Na verdade o grande temor de Jair Bolsonaro era ter um adversário político a frente do estado onde ele e os filhos construíram uma longa carreira defendendo milicianos. E com isso Witzel viu sua base derreter e os aliados no legislativo se afastarem a medida que emergia na superfície todos os escândalos de corrupção resultantes dos acordos do PSC com os empresariado fluminense.

É possível que Witzel tenha sido enganado, que não sabia no que estava se metendo ao sair candidato do Partido de Pastor Everaldo, acusado, entre outras coisas, de aceitar propina para favorecer Aécio Neves nos debates presidenciais de 2014? Será que Witzel, neste tempo todo em que a Cedae teve cargos loteados para Pastor Everaldo, não sabia que Edmar Santos, seu ex-secretário de Saúde e atual delator, contratava os serviços das Organizações Sociais de Saúde que atrasaram por meses os hospitais de campanha, não entregando 1/3 do que foi prometido nos contratos? Seria preciso ser muito ingênuo para acreditar nisso.

Witzel precarizou os serviços públicos, massacrou a população negra nas periferias em operações que tomando a vida de várias crianças, tripudiando das mortes. Mal havia conseguido escapar de um processo de impeachment, quando se viu decapitado, de um golpe só, do poder de governador. Mas não podemos nos iludir com o judiciário, sua retirada nada tem a ver com a justiça, é apenas o resultado da luta entre duas frações podres que se apoiaram na milícia para alçar o poder.

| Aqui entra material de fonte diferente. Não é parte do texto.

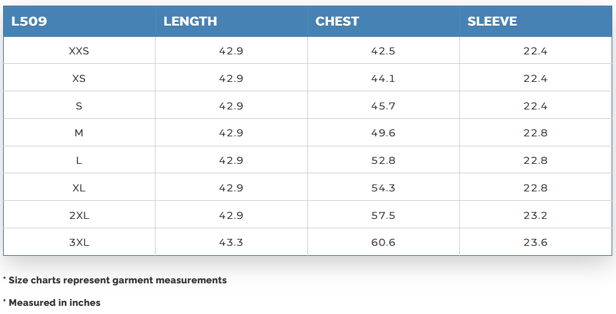Click the garment measurements footnote text
Screen dimensions: 616x314
pyautogui.click(x=117, y=280)
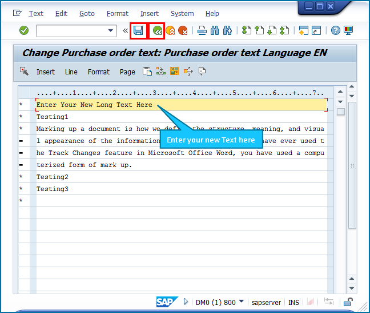
Task: Click the vertical scrollbar thumb
Action: tap(340, 112)
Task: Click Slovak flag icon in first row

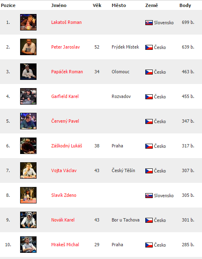Action: (149, 23)

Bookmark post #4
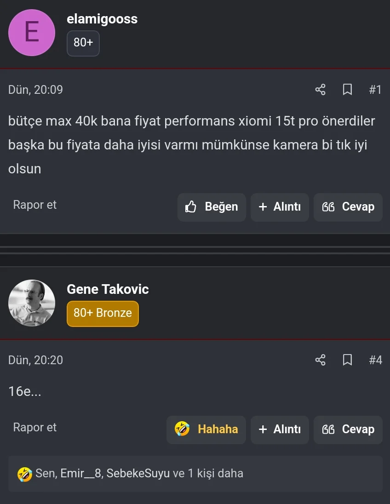point(347,360)
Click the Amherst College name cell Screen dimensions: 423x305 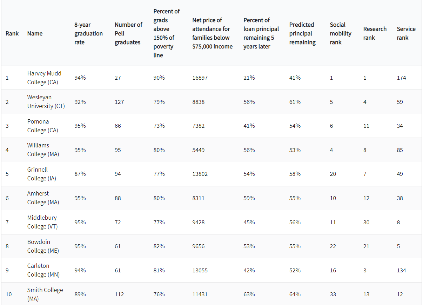tap(43, 198)
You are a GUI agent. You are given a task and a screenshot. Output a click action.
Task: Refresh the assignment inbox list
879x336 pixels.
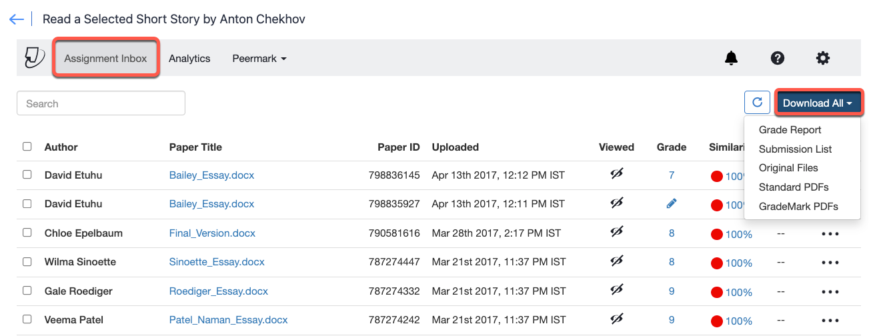757,103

Neste contexto, o contexto de um pacto entre Bolsonaro e o Supremo Tribunal Federal, o STF atua dividido, parte dele unido com a Lava Jato. Neste contexto, Alexandre de Moraes anulou a decisão que impedia a autoridade da comissão formada na Alerj para levar adiante o impeachment de Witzel, praticamente pedindo. Mas muito utópico acreditar que este nível de degeneração do Estado carioca pode ser reformado por dentro, pela mesma casa legislativa que sustentou Witzel por todos estes anos quando era interessante para os deputados estaduais, ou pela mesma justiça que fez pouco caso de Queiroz e que não investiga os R$ 89 mil pagos por Queiroz à Michelle Bolsonaro.

Pelo direito do povo de decidir as regras do jogo

Witzel deve cair, mas também precisamos derrubar Bolsonaro, Mourão e os militares, por isso não devemos confiar em nada na autoritária Lava Jato e na PGR, que vem atuando para encobrir a corrupção de Bolsonaro enquanto traz à tona a corrupção do governo Witzel.

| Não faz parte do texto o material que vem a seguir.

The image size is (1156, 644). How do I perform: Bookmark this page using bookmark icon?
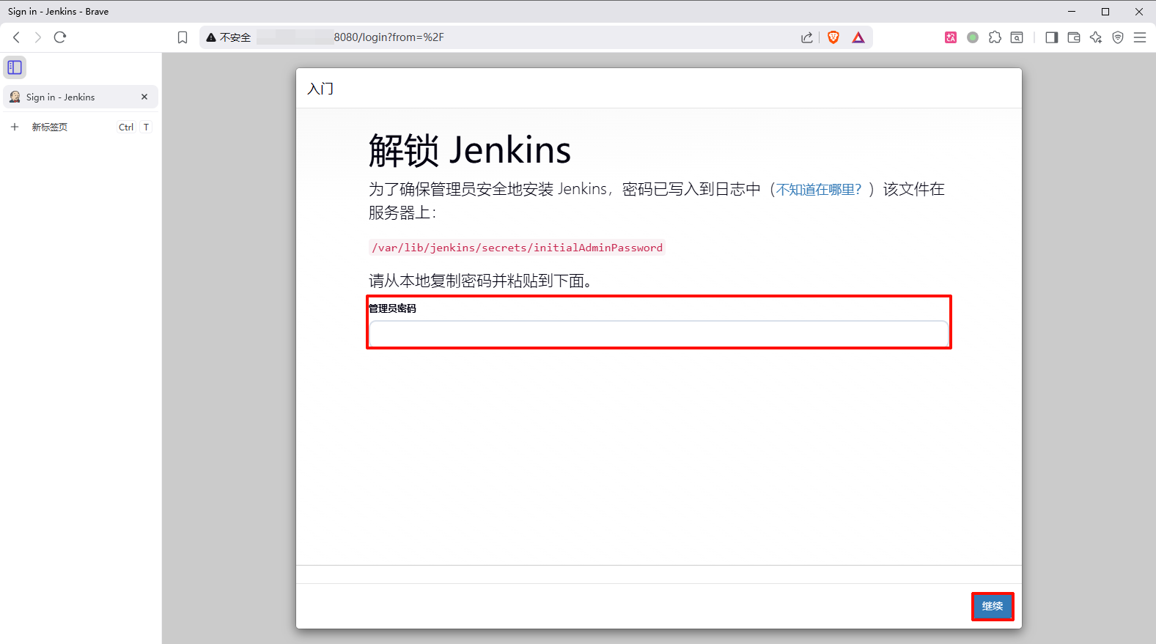click(183, 37)
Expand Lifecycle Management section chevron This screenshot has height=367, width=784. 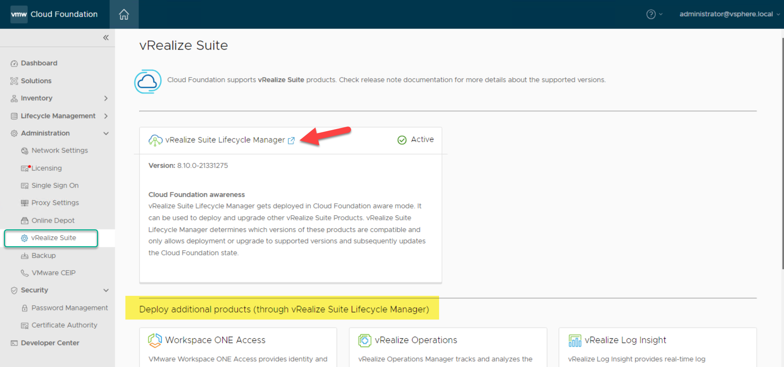[x=106, y=116]
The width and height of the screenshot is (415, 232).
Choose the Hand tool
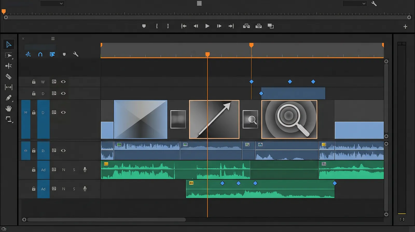click(x=9, y=109)
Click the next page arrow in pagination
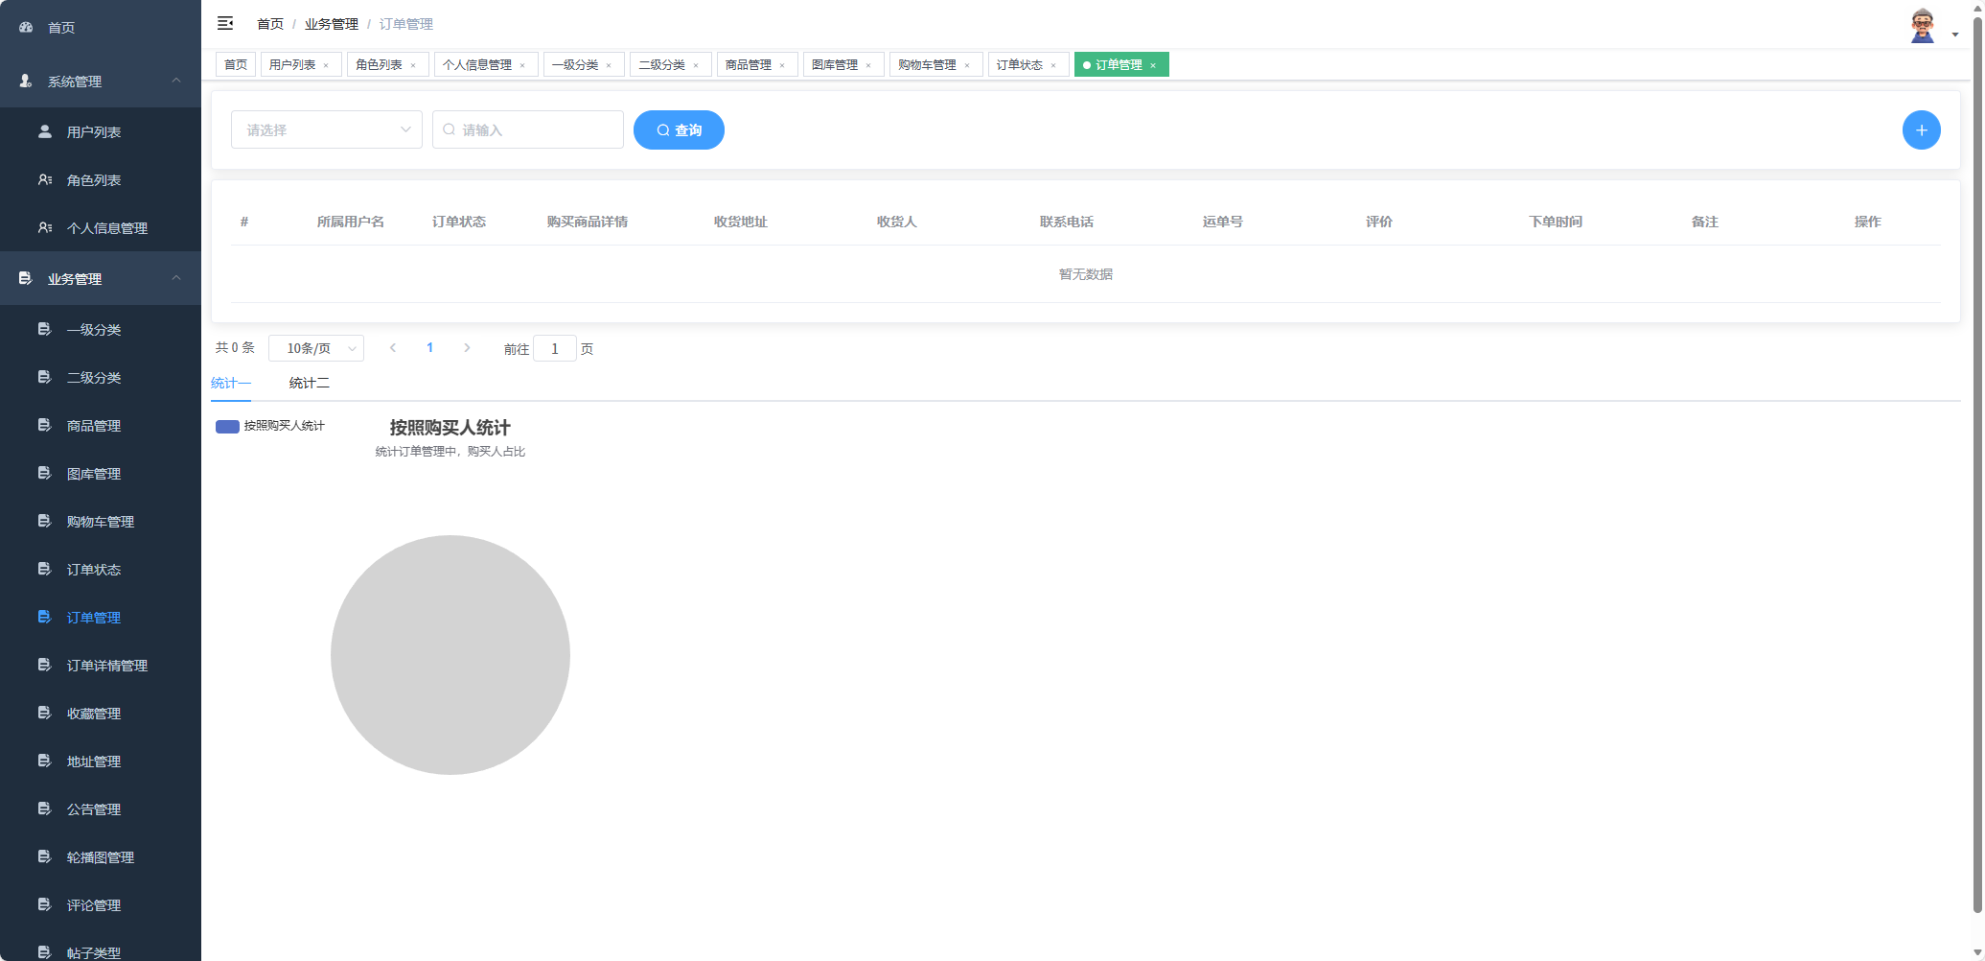This screenshot has height=961, width=1985. (467, 348)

Somente a organização independente dos trabalhadores em luta pode de fato romper com esse sistema de corrupção, começando por acabar com as regalias dos políticos, que há cada 4 anos são eleitos fazendo campanha com o dinheiro do povo, e logo sem seguida aprovam ataques contra os trabalhadores e o povo pobre. É preciso mudar todas as regras do jogo, e não pelos juízes que não foram eleitos por ninguém, mas que se dão o direito de caçar os votos do povo e interferir no resultado das eleições.

São os trabalhadores, através de um Assembleia Constituinte Livre e Soberana, que devem impor novas leis de funcionamento do sistema político: expropriação de todos bens dos políticos corruptos e das empresas que usam o Estado como balcão de negócios. Estatização das empresas que financiam os esquemas de corrupção estatal, estas empresas que nas mãos da justiça conseguem negociar boas condições de "compliance" e que nunca restituem o dano causado. Que todo político eleito possa ter o mandato revogado por aqueles que o elegeram, que todo político receba o mesmo salário de um trabalhador qualificado. As Assembleias Estaduais devem ter seus mandatos sob controle direto da população, que deve poder revogar o mandato dos políticos sempre que for necessário. E o orçamento público deve ser usado para financiar a Saúde, a Educação, e uma Reforma Urbana Radical que gere empregos e moradias digna para a população trabalhadora e o povo pobre.